A working paper from the National Bureau of Economic Research reports the results of two large randomised controlled trials that collectively reached over 800,000 students in the US. Kelli A. Bird and colleagues tested the impact of a national and state-level campaign to encourage students (average age 18.6 years) to apply for financial aid for college, with multiple treatment arms to investigate different potential mechanisms and approaches.

The trials found no impacts on financial aid receipt or college enrollment overall or for any student subgroups. There was no evidence that different approaches to message framing, delivery, or timing, or offers of one-on-one advice, affected the efficacy of any of the campaigns.

The researchers suggest three reasons why the scaled-up approach may not have been effective:

  • Most previous studies involved a local partner with closer connections to and knowledge of the students. Local partners may know something important about their students and students may react differently to messages from organisations in their communities.
  • A global scale-up results in messaging content that is more generic and less personalised to students.
  • The students in this study may have had better information about the financial support available to them than previous cohorts, so the intervention made less impact.

Source: Nudging at Scale: Experimental Evidence from FAFSA Completion Campaigns (August 2019) NBER Working Paper No. 26158

The impact of refugees on local children

Following an earthquake in Haiti in 2010, more than 4,000 refugee children entered Florida’s school system, most of them in four school districts. What impact did their arrival have on existing students in those schools?

In an article in the Journal of Labor Economics, David Figlio and Umut Özek draw on student-level administrative data from Florida that provides detailed information on all students enrolled in a public school between 2002–3 and 2011–12. These include reading scores on the Florida Comprehensive Assessment Test (FCAT) and maths scores for students between grades 3 and 10 (Years 4-11), as well as a wealth of student characteristics.

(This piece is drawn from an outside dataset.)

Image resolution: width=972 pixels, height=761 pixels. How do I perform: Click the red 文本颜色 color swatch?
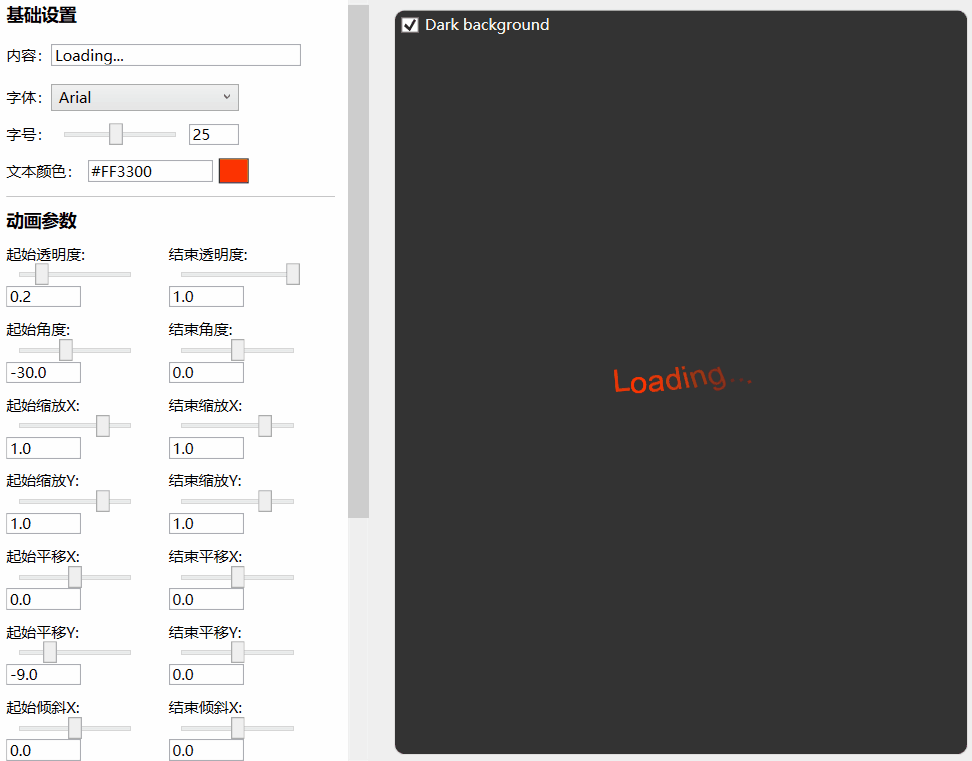pyautogui.click(x=233, y=170)
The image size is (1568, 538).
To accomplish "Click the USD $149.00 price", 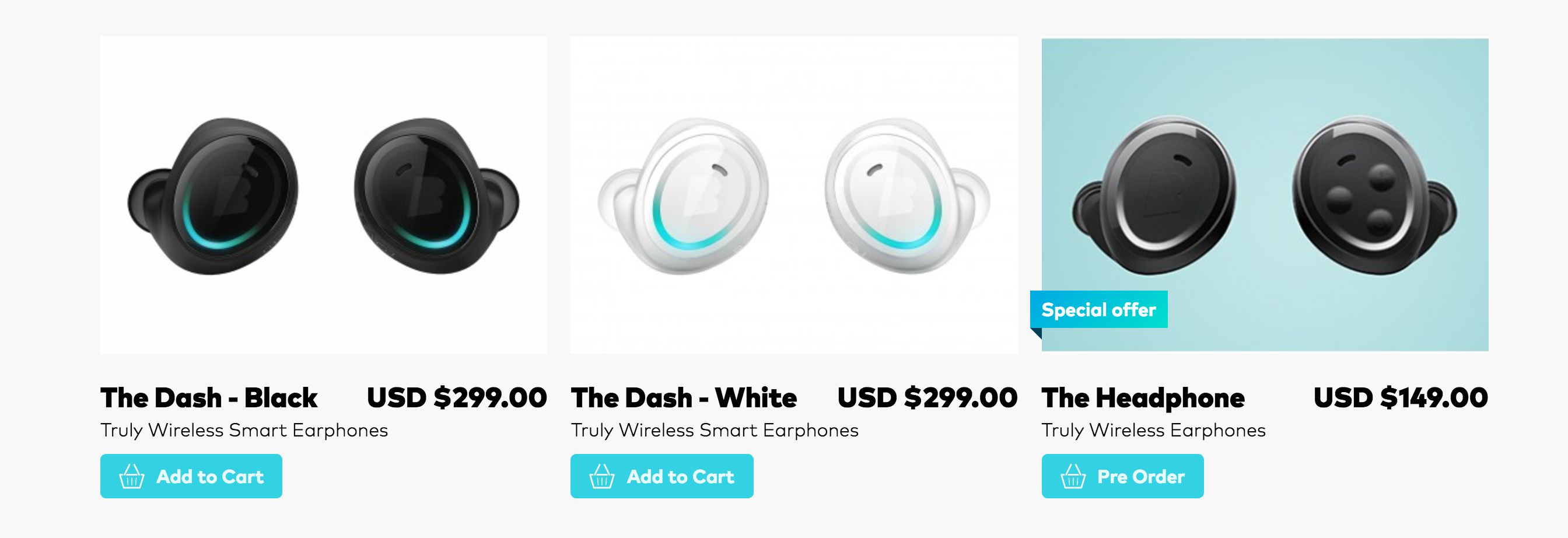I will pyautogui.click(x=1400, y=398).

Using data from the year before the earthquake, and the two years after, they found that there was a neutral to positive impact on the children already in the schools. In particular, in the spring of 2010, each percentage point increase in refugee concentration was associated with 0.6%–0.7% of a standard deviation increase in reading test scores, 0.3%–0.4% of a standard deviation increase in maths test scores, and 0.2–0.6 percentage points fewer disciplinary incidents. They found that these results — neutral or slightly positive impacts — were consistent across sub-groups of students (by age, place of birth, race/ethnicity, spoken language, and socio-economic status). The researchers caution that these results are not necessarily generalisable, since, for example, Florida has one of the most equitable school funding distributions in the US and, with a substantial existing population of Haitian immigrants, may have systems and approaches in place that helped to mitigate any potential impact on local students.